____ Material for this task

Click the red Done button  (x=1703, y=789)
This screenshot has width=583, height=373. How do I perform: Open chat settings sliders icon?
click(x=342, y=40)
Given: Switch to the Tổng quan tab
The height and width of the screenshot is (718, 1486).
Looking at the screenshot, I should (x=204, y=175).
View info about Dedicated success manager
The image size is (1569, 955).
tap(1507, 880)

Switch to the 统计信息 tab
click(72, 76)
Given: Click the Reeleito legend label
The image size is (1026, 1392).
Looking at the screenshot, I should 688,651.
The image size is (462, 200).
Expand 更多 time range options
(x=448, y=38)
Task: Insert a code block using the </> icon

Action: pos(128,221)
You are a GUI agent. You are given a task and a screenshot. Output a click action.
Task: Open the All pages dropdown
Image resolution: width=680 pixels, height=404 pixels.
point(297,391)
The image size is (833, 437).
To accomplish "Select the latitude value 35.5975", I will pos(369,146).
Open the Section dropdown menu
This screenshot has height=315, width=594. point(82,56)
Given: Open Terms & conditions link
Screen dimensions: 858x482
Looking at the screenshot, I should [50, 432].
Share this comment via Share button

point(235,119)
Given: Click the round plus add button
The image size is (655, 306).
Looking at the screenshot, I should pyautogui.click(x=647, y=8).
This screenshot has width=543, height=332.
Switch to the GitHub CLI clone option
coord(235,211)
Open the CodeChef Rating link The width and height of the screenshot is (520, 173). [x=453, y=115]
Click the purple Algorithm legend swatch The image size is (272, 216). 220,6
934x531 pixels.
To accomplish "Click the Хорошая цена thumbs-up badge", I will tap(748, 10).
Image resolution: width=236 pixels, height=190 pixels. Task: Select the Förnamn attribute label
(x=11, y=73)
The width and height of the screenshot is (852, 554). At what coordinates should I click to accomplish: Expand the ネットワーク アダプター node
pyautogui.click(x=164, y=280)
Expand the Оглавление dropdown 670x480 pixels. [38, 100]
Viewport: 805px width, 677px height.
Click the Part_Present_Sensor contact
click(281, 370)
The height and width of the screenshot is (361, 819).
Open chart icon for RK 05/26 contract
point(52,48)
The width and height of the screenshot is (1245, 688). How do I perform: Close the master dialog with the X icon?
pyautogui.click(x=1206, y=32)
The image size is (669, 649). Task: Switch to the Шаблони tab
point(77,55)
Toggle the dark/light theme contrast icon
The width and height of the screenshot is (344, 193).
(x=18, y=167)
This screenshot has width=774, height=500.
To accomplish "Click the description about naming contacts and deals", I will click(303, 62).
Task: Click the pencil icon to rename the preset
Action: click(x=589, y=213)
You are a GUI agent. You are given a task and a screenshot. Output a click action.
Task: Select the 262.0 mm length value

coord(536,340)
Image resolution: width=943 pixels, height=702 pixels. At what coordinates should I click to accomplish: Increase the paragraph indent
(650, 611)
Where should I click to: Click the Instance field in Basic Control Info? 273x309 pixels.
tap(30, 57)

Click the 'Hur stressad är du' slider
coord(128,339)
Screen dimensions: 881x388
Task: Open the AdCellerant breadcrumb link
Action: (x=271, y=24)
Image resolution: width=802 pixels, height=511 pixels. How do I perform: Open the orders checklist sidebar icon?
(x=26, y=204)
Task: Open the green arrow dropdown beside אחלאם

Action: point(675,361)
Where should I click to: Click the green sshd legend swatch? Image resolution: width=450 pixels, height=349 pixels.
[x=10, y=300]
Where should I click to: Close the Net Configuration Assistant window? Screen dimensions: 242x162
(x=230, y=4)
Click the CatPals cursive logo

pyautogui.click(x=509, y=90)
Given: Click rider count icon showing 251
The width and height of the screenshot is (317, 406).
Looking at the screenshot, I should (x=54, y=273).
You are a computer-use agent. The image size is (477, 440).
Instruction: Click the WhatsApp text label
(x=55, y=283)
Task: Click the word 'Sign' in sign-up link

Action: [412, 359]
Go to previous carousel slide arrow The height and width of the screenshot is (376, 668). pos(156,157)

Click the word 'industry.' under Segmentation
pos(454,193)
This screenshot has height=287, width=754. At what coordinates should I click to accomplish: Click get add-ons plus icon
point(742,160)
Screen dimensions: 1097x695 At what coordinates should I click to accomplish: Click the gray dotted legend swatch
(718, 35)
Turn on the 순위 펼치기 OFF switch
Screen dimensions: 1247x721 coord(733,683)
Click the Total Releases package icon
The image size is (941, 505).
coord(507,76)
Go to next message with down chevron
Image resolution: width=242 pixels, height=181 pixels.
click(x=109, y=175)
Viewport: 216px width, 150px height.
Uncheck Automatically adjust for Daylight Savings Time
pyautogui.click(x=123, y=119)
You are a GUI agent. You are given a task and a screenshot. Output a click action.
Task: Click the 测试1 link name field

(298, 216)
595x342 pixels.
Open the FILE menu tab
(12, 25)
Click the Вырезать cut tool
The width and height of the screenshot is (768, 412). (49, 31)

________

**What you are asked to do**
An exact copy of all the records is the expected answer.

**Answer**
Click the red Done button  (x=1703, y=789)
This screenshot has width=583, height=373. How do I perform: Open chat settings sliders icon?
click(x=342, y=40)
Given: Switch to the Tổng quan tab
The height and width of the screenshot is (718, 1486).
Looking at the screenshot, I should (x=204, y=175).
View info about Dedicated success manager
The image size is (1569, 955).
tap(1507, 880)

Switch to the 统计信息 tab
click(72, 76)
Given: Click the Reeleito legend label
The image size is (1026, 1392).
Looking at the screenshot, I should 688,651.
The image size is (462, 200).
Expand 更多 time range options
(x=448, y=38)
Task: Insert a code block using the </> icon

Action: pos(128,221)
You are a GUI agent. You are given a task and a screenshot. Output a click action.
Task: Open the All pages dropdown
Image resolution: width=680 pixels, height=404 pixels.
point(297,391)
The image size is (833, 437).
To accomplish "Select the latitude value 35.5975", I will pos(369,146).
Open the Section dropdown menu
This screenshot has height=315, width=594. point(82,56)
Given: Open Terms & conditions link
Screen dimensions: 858x482
Looking at the screenshot, I should [50, 432].
Share this comment via Share button

point(235,119)
Given: Click the round plus add button
The image size is (655, 306).
Looking at the screenshot, I should pyautogui.click(x=647, y=8).
This screenshot has width=543, height=332.
Switch to the GitHub CLI clone option
coord(235,211)
Open the CodeChef Rating link The width and height of the screenshot is (520, 173). [x=453, y=115]
Click the purple Algorithm legend swatch The image size is (272, 216). 220,6
934x531 pixels.
To accomplish "Click the Хорошая цена thumbs-up badge", I will tap(748, 10).
Image resolution: width=236 pixels, height=190 pixels. Task: Select the Förnamn attribute label
(x=11, y=73)
The width and height of the screenshot is (852, 554). At what coordinates should I click to accomplish: Expand the ネットワーク アダプター node
pyautogui.click(x=164, y=280)
Expand the Оглавление dropdown 670x480 pixels. [38, 100]
Viewport: 805px width, 677px height.
Click the Part_Present_Sensor contact
click(281, 370)
The height and width of the screenshot is (361, 819).
Open chart icon for RK 05/26 contract
point(52,48)
The width and height of the screenshot is (1245, 688). How do I perform: Close the master dialog with the X icon?
pyautogui.click(x=1206, y=32)
The image size is (669, 649). Task: Switch to the Шаблони tab
point(77,55)
Toggle the dark/light theme contrast icon
The width and height of the screenshot is (344, 193).
(x=18, y=167)
This screenshot has width=774, height=500.
To accomplish "Click the description about naming contacts and deals", I will click(303, 62).
Task: Click the pencil icon to rename the preset
Action: click(x=589, y=213)
You are a GUI agent. You are given a task and a screenshot. Output a click action.
Task: Select the 262.0 mm length value

coord(536,340)
Image resolution: width=943 pixels, height=702 pixels. At what coordinates should I click to accomplish: Increase the paragraph indent
(650, 611)
Where should I click to: Click the Instance field in Basic Control Info? 273x309 pixels.
tap(30, 57)

Click the 'Hur stressad är du' slider
coord(128,339)
Screen dimensions: 881x388
Task: Open the AdCellerant breadcrumb link
Action: (x=271, y=24)
Image resolution: width=802 pixels, height=511 pixels. How do I perform: Open the orders checklist sidebar icon?
(x=26, y=204)
Task: Open the green arrow dropdown beside אחלאם

Action: point(675,361)
Where should I click to: Click the green sshd legend swatch? Image resolution: width=450 pixels, height=349 pixels.
[x=10, y=300]
Where should I click to: Close the Net Configuration Assistant window? Screen dimensions: 242x162
(x=230, y=4)
Click the CatPals cursive logo

pyautogui.click(x=509, y=90)
Given: Click rider count icon showing 251
The width and height of the screenshot is (317, 406).
Looking at the screenshot, I should (x=54, y=273).
You are a computer-use agent. The image size is (477, 440).
Instruction: Click the WhatsApp text label
(x=55, y=283)
Task: Click the word 'Sign' in sign-up link

Action: [412, 359]
Go to previous carousel slide arrow The height and width of the screenshot is (376, 668). pos(156,157)

Click the word 'industry.' under Segmentation
pos(454,193)
This screenshot has height=287, width=754. At what coordinates should I click to accomplish: Click get add-ons plus icon
point(742,160)
Screen dimensions: 1097x695 At what coordinates should I click to accomplish: Click the gray dotted legend swatch
(718, 35)
Turn on the 순위 펼치기 OFF switch
Screen dimensions: 1247x721 coord(733,683)
Click the Total Releases package icon
The image size is (941, 505).
coord(507,76)
Go to next message with down chevron
Image resolution: width=242 pixels, height=181 pixels.
click(x=109, y=175)
Viewport: 216px width, 150px height.
Uncheck Automatically adjust for Daylight Savings Time
pyautogui.click(x=123, y=119)
You are a GUI agent. You are given a task and a screenshot. Output a click action.
Task: Click the 测试1 link name field

(298, 216)
595x342 pixels.
Open the FILE menu tab
(12, 25)
Click the Вырезать cut tool
The width and height of the screenshot is (768, 412). (49, 31)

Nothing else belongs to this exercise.